The batchlog table contains an entry for each logged batch that is processed by the local node as coordinator. These entries are typically very short lived, they are inserted when the batch is processed and deleted immediately after the batch is successfully applied.
When a table has `tombstone_gc = {'mode': 'repair'}` enabled, every repair has to flush all hints and batchlogs, so that we can be certain that there is no live data in any of these, older than the last repair. Since batches can contain member queries from any number of tables, the whole batchlog has to be flushed, even if repair-mode tombstone-gc is enabled for a single table.

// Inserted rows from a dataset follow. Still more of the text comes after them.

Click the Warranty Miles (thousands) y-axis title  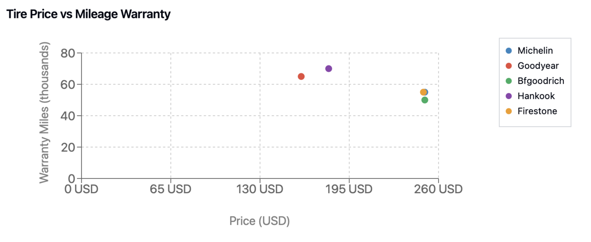44,113
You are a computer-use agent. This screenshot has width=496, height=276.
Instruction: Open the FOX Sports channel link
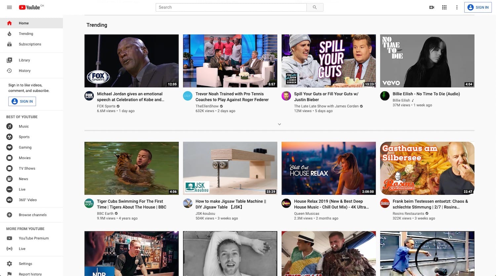click(x=106, y=106)
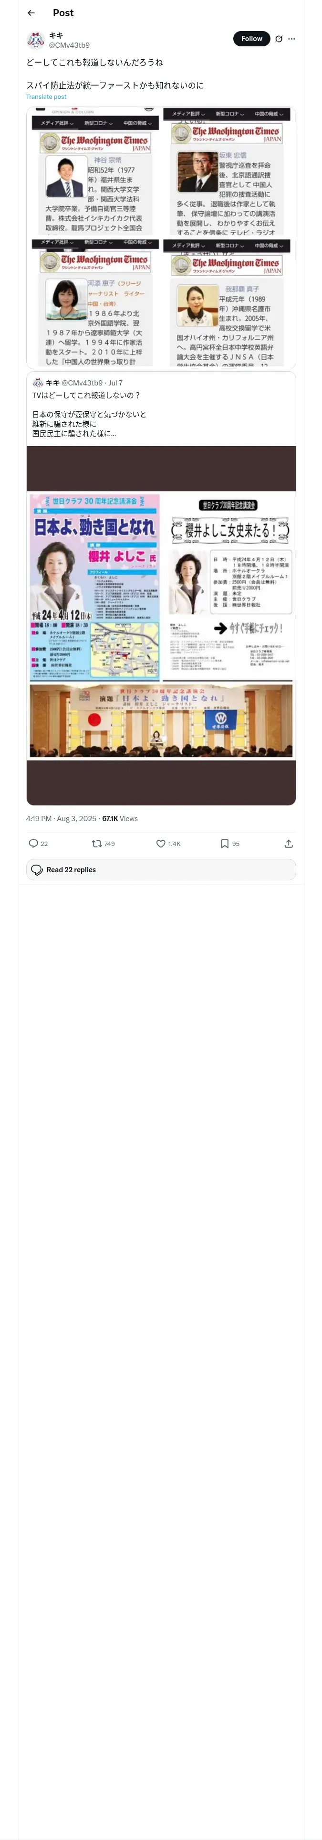Open Read 22 replies button

coord(161,869)
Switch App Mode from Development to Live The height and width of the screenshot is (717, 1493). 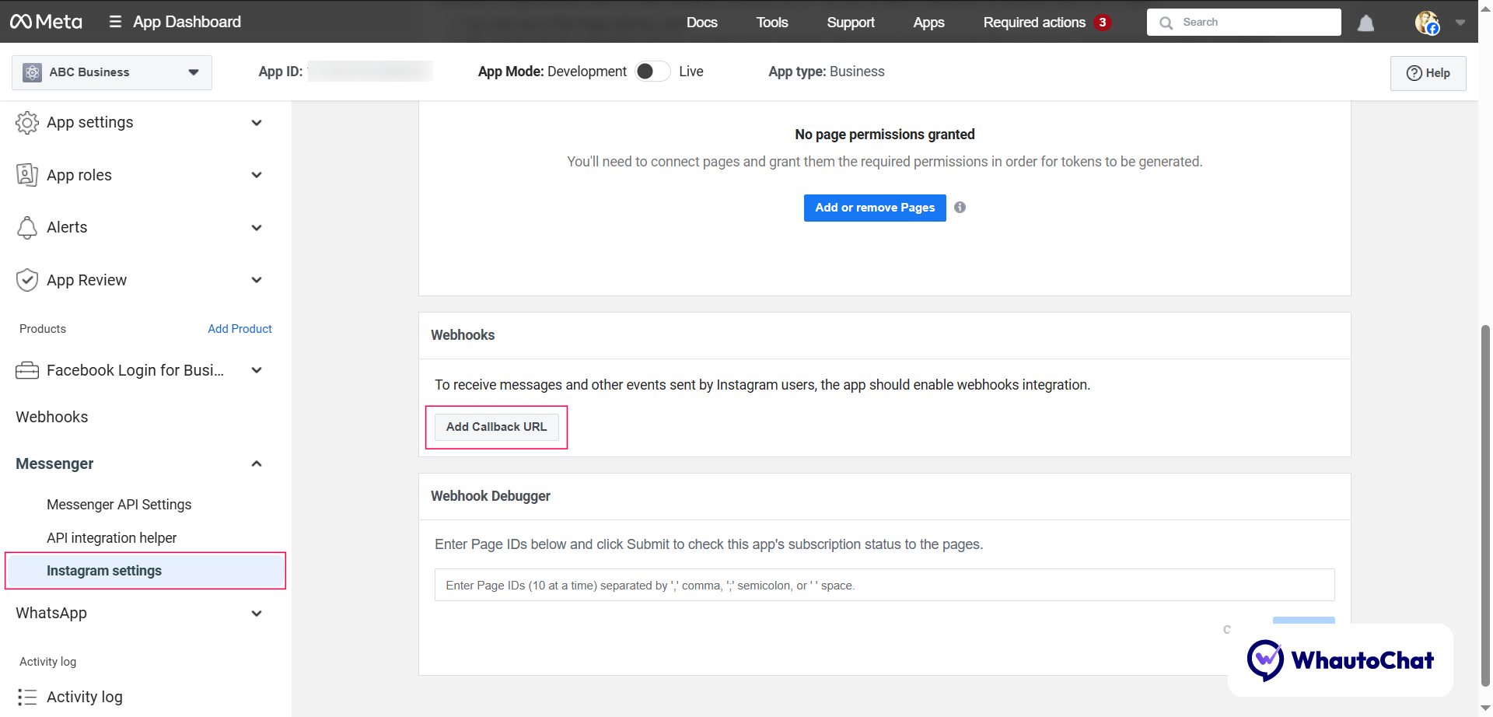click(652, 71)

Flushing the batchlog table happens by doing a batchlog replay. This involves reading the entire content of this table, and attempting to replay+delete any live entries (that are old enough to be replayed). Under normal operating circumstances, 99%+ of the content of the batchlog table is partition tombstones. Because of this, scanning the content of this table has to process thousands to millions of tombstones. This was observed to require up to 20 minutes to finish, causing repairs to slow down to a crawl, as the batchlog-flush has to be repeated at the end of the repair of each token-range.
When trying to address this problem, the first idea was that we should expedite the garbage-collection of these accumulated tombstones. This experiment failed, see https://github.com/scylladb/scylladb/pull/23752. The commitlog proved to be an impossible to bypass barrier, preventing quick garbage-collection of tombstones. So long as a single commit-log segment is alive, holding content from the batchlog table, all tombstones written after are blocked from GC.
The second approach, represented by this PR, is to not rely in tombstone GC to reduce the tombstone amount. Instead restructure the table such that a single higher-order tombstone can be used to shadow and allow for the eviction of the myriads of individual batchlog entry tombstones. This is realized by reorganizing the batchlog table such that individual batches are rows, not partitions.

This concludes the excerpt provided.